Can I come on to the figures now? I don’t mind which one of you answers this, but can either of you tell me what the exact spend on this programme is, to date?
The overall programme cost is around £800 million. That is the building of the assets, not the running. We had sunk costs to March 2024 of around £111 million. Over the course of the subsequent almost two years, there is around another £250 million, I believe—I would need to have a look and come back to you for the exact figures—of both build costs and elements of run costs as well.
I am struggling slightly because there are two different figures in the Report. Paragraph 10 of the summary says, “NS&I estimates the Programme delivery cost to be £841 million”. However, paragraph 1.8 says that your next three-year budget is £983 million. Which of those figures are you working to?
The £841 million is the entire build cost; that is building the new systems and the new capabilities. The budget of around £980 million includes the run elements of that for that three-year period. So the £980 million has part of that £840 million, but also includes the run cost for that three-year period.
Okay. I would appreciate a candid answer to this: the Treasury has set you that three-year budget; do you think you will be able to live within that three-year budget?
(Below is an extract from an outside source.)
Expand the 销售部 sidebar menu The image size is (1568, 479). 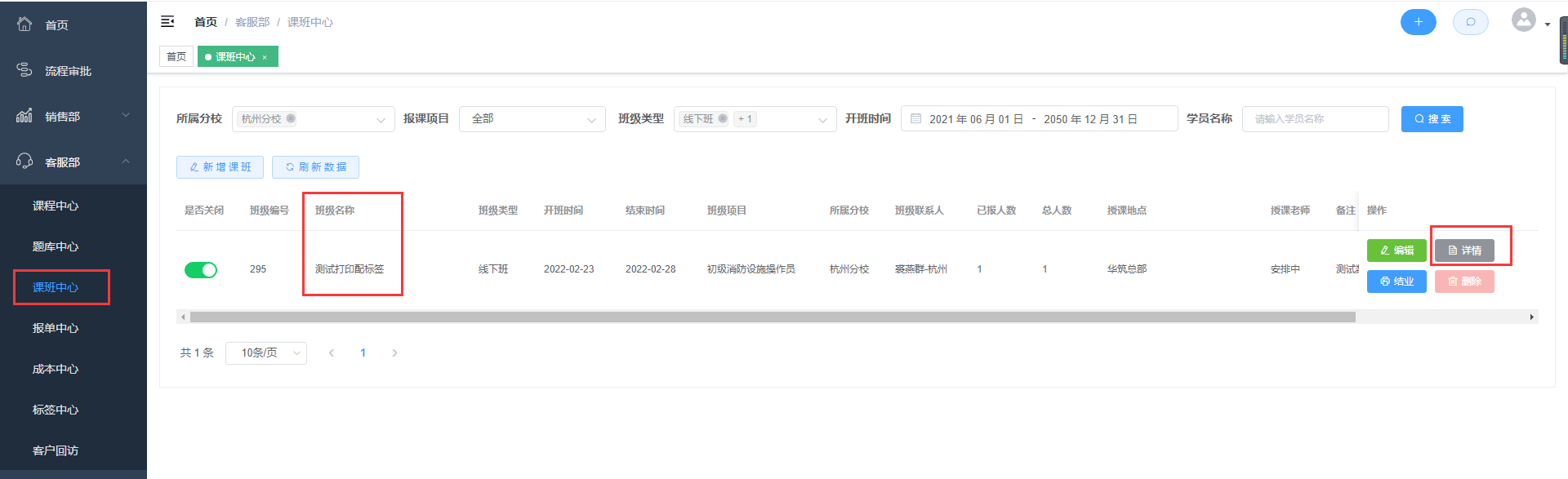pos(74,117)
That is the work that we are doing now; that is the planning work that we are going through. It depends on a number of factors, but we absolutely understand the direction of travel and we need to have an option that fits within the budget. But I do not want to prejudge the work that lots of far more experienced people in financial analysis are doing. That is the work that we are undertaking over the next three months or so.
All right. We will end the session there. I will just say to you that there are still lots of unknowns, not least of which—you were not able to answer this today, understandably I think—is how much this programme is going to cost in total and how long it is going to take. This Committee is hugely interested in the answers to those questions, so, as I said earlier, Dax, please keep us closely informed. We look forward to having those Treasury quarterly reassessments, if we can; those will give us an update on exactly what is going on. I thank all of you for your time today; you are all busy people, particularly the permanent secretary. We are grateful for your clarity and your presence today. The uncorrected transcript of this hearing will be available in the next few days. We will thereafter produce a report with, I am certain, several recommendations, which no doubt you will be keen to look at and see whether you can accept—hopefully you will. We hope that this programme, now that you have all this expertise in place, will run smoothly from now on and will be delivered on time. Thank you very much.
Chairman, could we have the report from David Goldstone—or, as I have nicknamed him, the Ghostbuster? Could we see that? I think it is important that we see that.
Rupert, I have not had advice from the Clerk, but he is not here today. He is separate. Unless you ask him, or we could correspond with—
He has gone in to help. I think that NS&I should write to you with the answers to your questions. I cannot speak on behalf of David, but I am sure he could give his take, validation, and thoughts on that.
It does seem to be an integral part of delivery, though.
Absolutely. We are not trying to—I think the answer is a version of yes.
We will correspond with Mr Goldstone. He has always been very helpful to this Committee, and I am sure he will do what he can.